Bauers Depeschen


Samstag, 30. Oktober 2010, 608. Depesche

AKTUELLES

Hier ist die Rede, die ich an diesem Samstag bei der Demonstration vor dem Bahnhof gegen Stuttgart 21 zum Thema "Kultur" gehalten habe:



Guten Tag, meine Damen und Herren,

ich begrüße Sie auf dem Arnulf-Klett-Platz.

Was die Straßennamen der Umgebung betrifft, sind wir hier im nicht existierenden Bahnhofsviertel in einer historisch und politisch sehr interessanten Gegend. Hier gibt es die Schillerstraße, unweit davon die Ossietzkystraße, die Geschwister-Scholl-Straße, die Willy-Brandt-Straße. Ausgerechnet aber in dieser Umgebung, wo man wenige Straßen eher widerwillig auch Widerstandskämpfern gewidmet hat - ausgerechnet hier hat man ein architektonisch anspruchsvolles Gebäude auf den Namen Hindenburg getauft – und damit Hitlers Wegbereiter ein Denkmal gesetzt.

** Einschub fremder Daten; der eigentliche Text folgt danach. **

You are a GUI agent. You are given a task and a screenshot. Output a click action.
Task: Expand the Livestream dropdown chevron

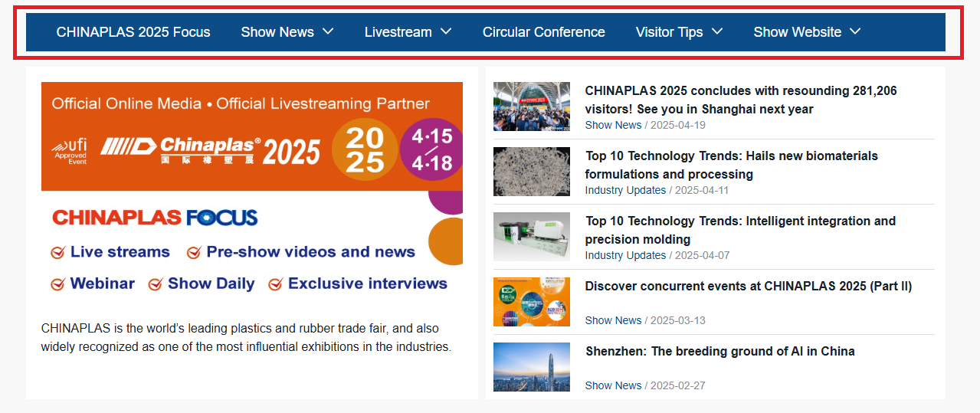446,31

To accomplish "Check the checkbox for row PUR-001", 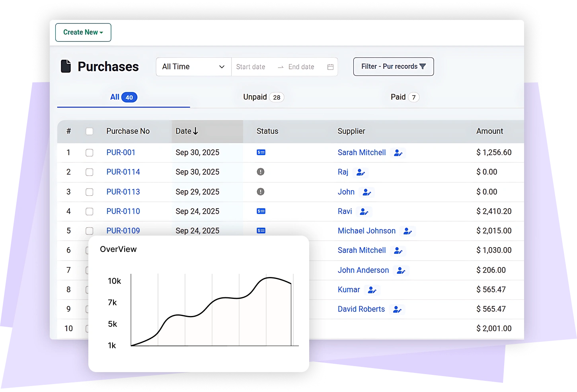I will point(90,152).
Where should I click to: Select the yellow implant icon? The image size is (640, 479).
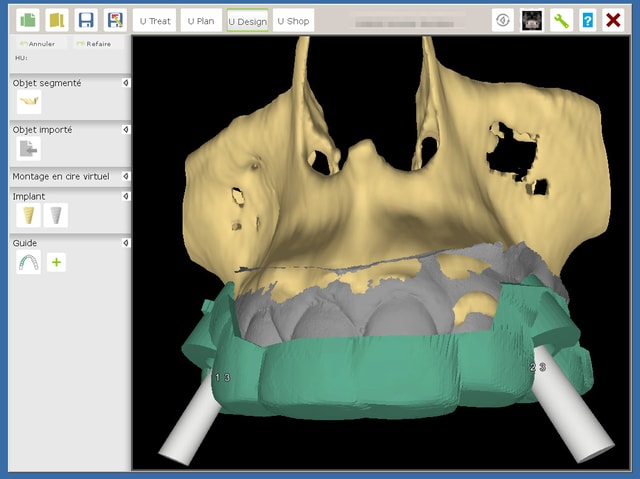click(29, 215)
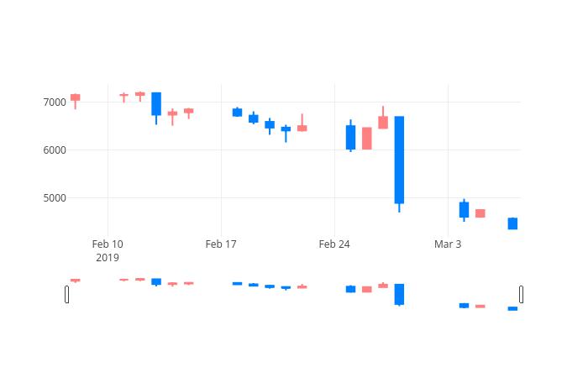Click the first blue candlestick after Feb 17
588x378 pixels.
[237, 113]
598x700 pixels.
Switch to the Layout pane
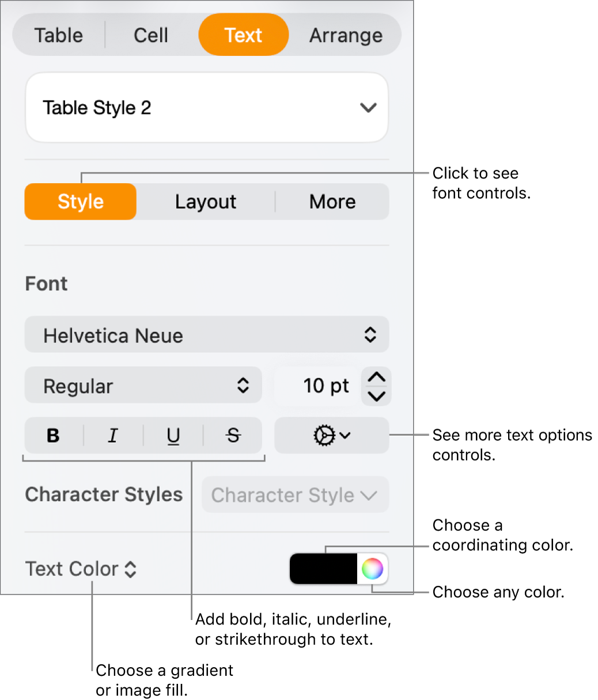pyautogui.click(x=206, y=201)
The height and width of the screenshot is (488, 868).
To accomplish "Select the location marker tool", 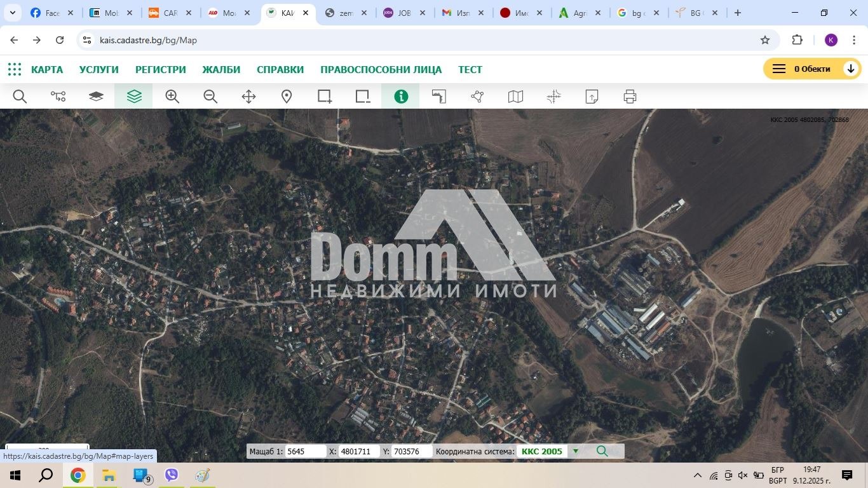I will (x=287, y=96).
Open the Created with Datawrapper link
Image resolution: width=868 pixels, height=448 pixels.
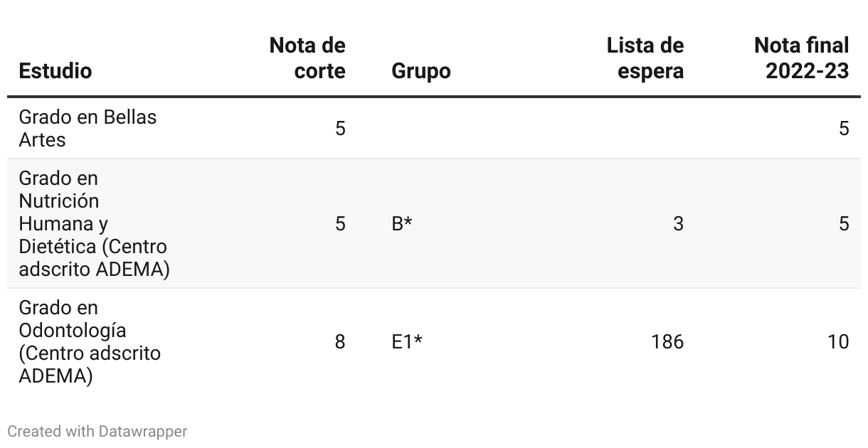point(97,431)
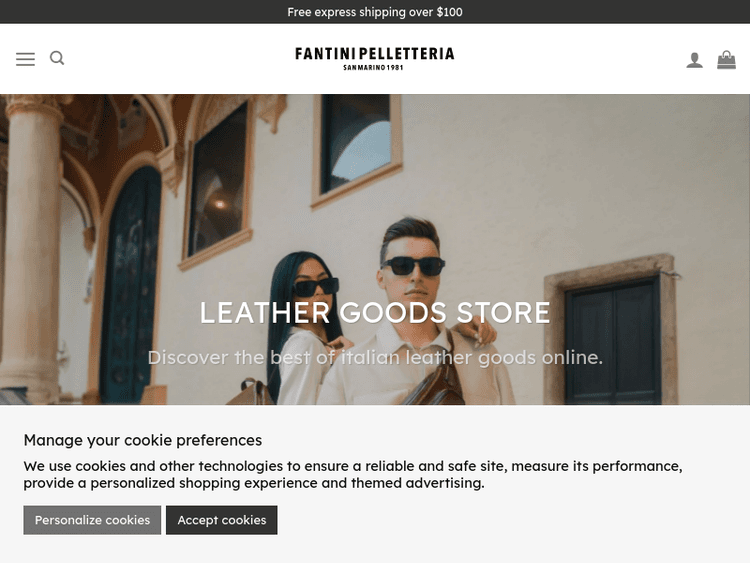The image size is (750, 563).
Task: Click the arched blue doorway in the hero image
Action: 130,285
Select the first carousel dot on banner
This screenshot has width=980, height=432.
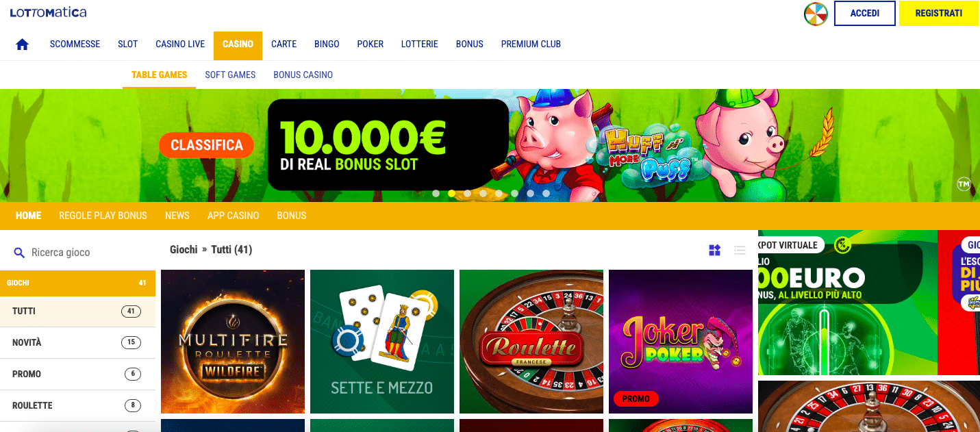tap(436, 194)
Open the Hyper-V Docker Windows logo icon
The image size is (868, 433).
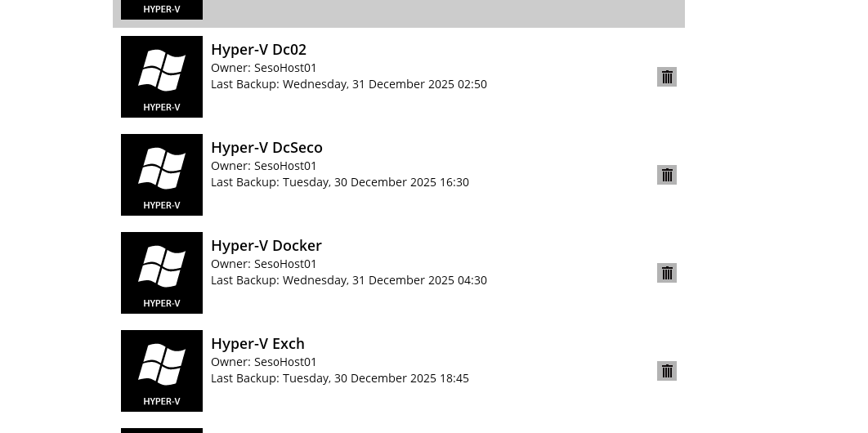(162, 273)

Dass das Gebäude immer noch so heißt (auch wenn man unlängst das Reklameschild nach Protesten abgeschraubt hat), sagt etwas über die politische Kultur der Stadt. Über ihren Umgang mit Geschichte, mit Vergangenheit.

Ich muss hier und heute keine Position mehr zu Stuttgart 21 beziehen, es bringt keine neuen Erkenntnisse, immer wieder darauf zu verweisen, dass die Atombombe der Gesundheit schadet.

Dass man sogar die Bezeichnung Hindenburg-Schnitte aus Kochbüchern entfernt hat, in Stuttgart der Hindenburgbau aber als Entree für Gäste aus aller Welt steht, das ist kein Zufall. So wenig wie die Tatsache, dass man ohne Rücksicht auf den Denkmalschutz die historisch wichtigen Seitenflügel des Paul-Bonatz-Baus abreißt.

Die Entstehung dieser Architektur, die Motive des Baumeisters werden borniert und großkotzig missachtet. Bonatz hat für Stuttgart ein Stadtzeichen geschaffen, etwas Bleibendes. Und dies zu schützen, ist keine Geschmacksfrage, schon gar nicht, wenn der Geschmack der politischen Herrschaften schlecht ausgebildet ist. In Wahrheit geht es hier um die übliche Landnahme für die Eisenbahn, um ein großes Immobiliengeschäft. - Und nicht etwa um die läppische Herausforderung, schneller von A nach B zu gelangen.

Rigorose Maßnahmen wie die Zerstörung von Baudenkmalen sagen uns etwas über die Ignoranz der Geschichte: Die Politiker haben kein Interesse, die Brücken zur Vergangenheit zu erhalten, um daraus zu lernen. Sie predigen stattdessen ihr Verständnis von angeblich technischem Fortschritt – und zeigen damit nichts anderes als die arrogante Nichtbeachtung gewachsener Kultur.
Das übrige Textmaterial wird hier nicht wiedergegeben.